2 friends were waiting for me in the Main Stand car park outside the Directors' Entrance; their professional-looking video equipment was making the smart-blazered security men a little anxious.

“Are you press? No interviews today.”
“No we’re just meeting our mate who’s playing in the Football Aid charity match".
“You got your guest passes?”
“No, he’s got them - we’ll just give him a call on his mobile.”

My phone rang.

“We’re here at the Main Stand. Where are you?”
“Got here early so I’m just in the club shop, buying a ball, so’s I can get Phil Neal, Alan Kennedy and the rest of them to sign. I’ll be there in 5 minutes.”

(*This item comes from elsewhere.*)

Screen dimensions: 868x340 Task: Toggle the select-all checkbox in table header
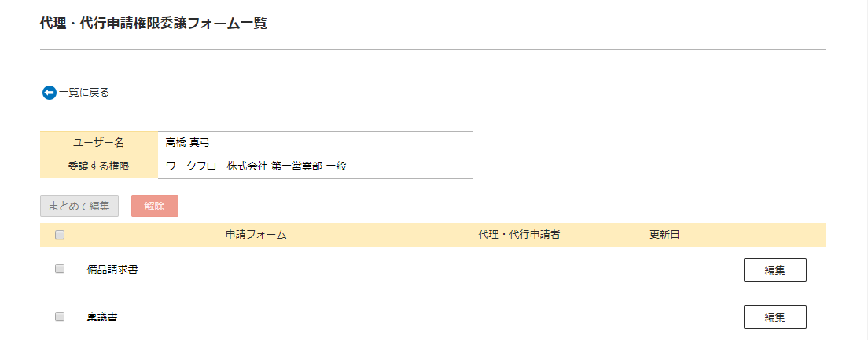(x=60, y=235)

We'd deliberately parked right where the LFC players themselves park,  by the Player's Entrance, and we hung about there taking a few photos & video clips, with me joking nervously about being a big star making my Anfield debut.  At the age of nearly forty-one I had waited even longer to play for a "Liverpool" team at Anfield than even Paul Jones did ! This was all thanks to "Football Aid", a brilliant idea - raising money for charity and letting people like me fulfil their dreams ! Most of the big teams in England and Scotland give their supporters this opportunity every year during the merry month of May - see the website  www.footballaid.com

But  I never imagined  I'd actually be able to use the Players' Entrance itself as we'd been told to use the Directors Entrance,   so eventually we were amongst the last to go in there: my girlfriend Claire, her Reds-loving  mate Marcella, and two other mates, Simon & Dave. We were welcomed by a “Football Aid” official who didn’t tell us much but just told us we could go upstairs and sit down. Seeing that not much was happening yet, two of my "supporters" went off to find a pie on Walton Breck Road and a pint in the Albert!

How could they waste even 5 minutes of a chance to be inside a rarely-seen part of Anfield, I wondered? But no food was on sale inside Anfield today, and when you get the call of the pie & chips, I guess it must be obeyed ...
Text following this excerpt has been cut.